DOCUMENT SECTION:
◆ ◆ ◆
Live album by Theatre of Tragedy
- Released: 28 May 2001
- Recorded: 29 April 2000
- Venue: MetalMania festival in Katowice, Poland
- Genre: Gothic metal, death-doom
- Length: 54:18
- Label: Massacre

Theatre of Tragedy chronology
| Musique (2000) | Closure: Live (2001) | Assembly (2002) |

= Closure: Live =

Closure: Live is a 2001 album by the Norwegian gothic metal band Theatre of Tragedy. Recorded live at the Metalmania festival in Katowice 2000, the CD has ten audio tracks and, on special editions, two multimedia video tracks.
◆ ◆ ◆
GIVEN DATA:

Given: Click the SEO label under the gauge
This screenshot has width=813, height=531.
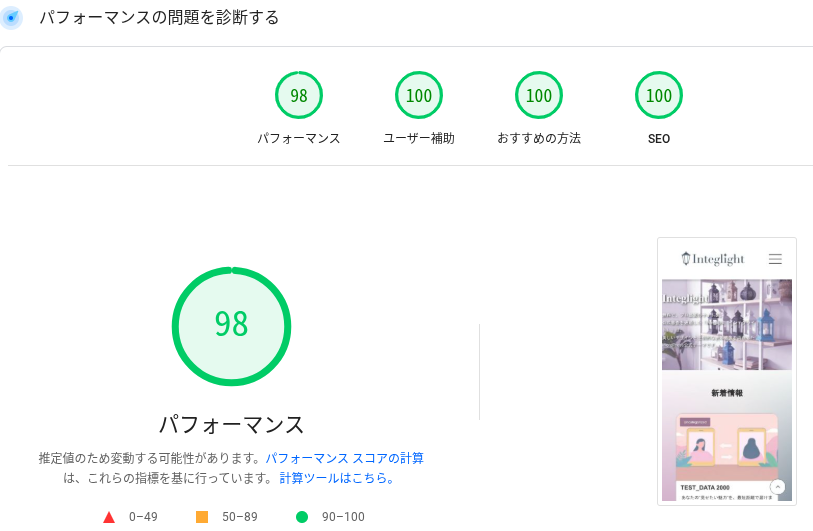Looking at the screenshot, I should pos(659,139).
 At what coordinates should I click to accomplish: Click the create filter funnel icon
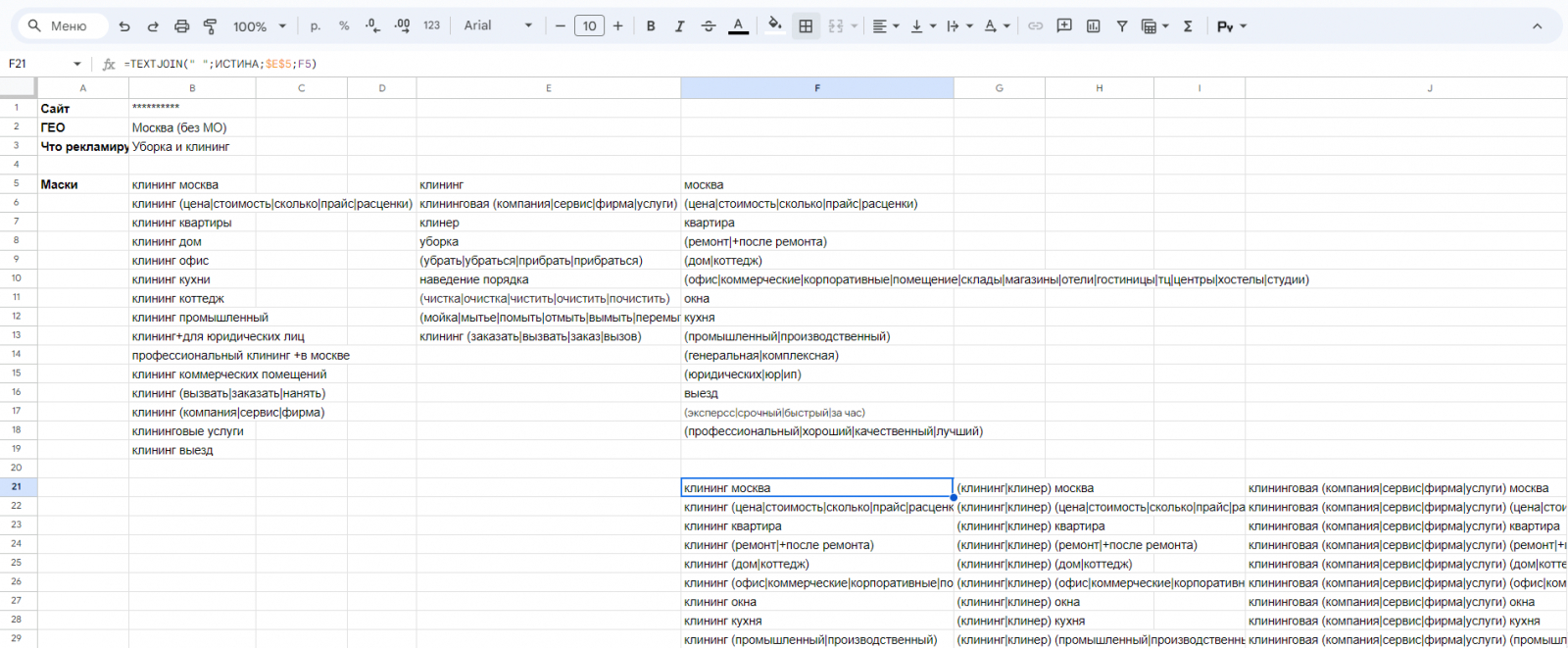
◆ ◆ ◆
Continue the article about the Theatre of Tragedy live album Closure: Live from the point after its final sentence.

THE RESULT:
==Track listing==
1. "Intro/And When He Falleth" - 7:41
2. "Der Spiegel" - 5:04
3. "Cassandra" - 3:46
4. "Venus" - 4:49
5. "Black as the Devil Painteth" (Remix 2) 4:48
6. "Siren" - 6:10
7. "Poppæa" - 5:16
8. "Bacchante" - 5:51
9. "A Distance There Is" - 5:12
10. "Der Tanz Der Schatten" - 5:40

===Videos===
- "Cassandra"
- "Der Tanz Der Schatten"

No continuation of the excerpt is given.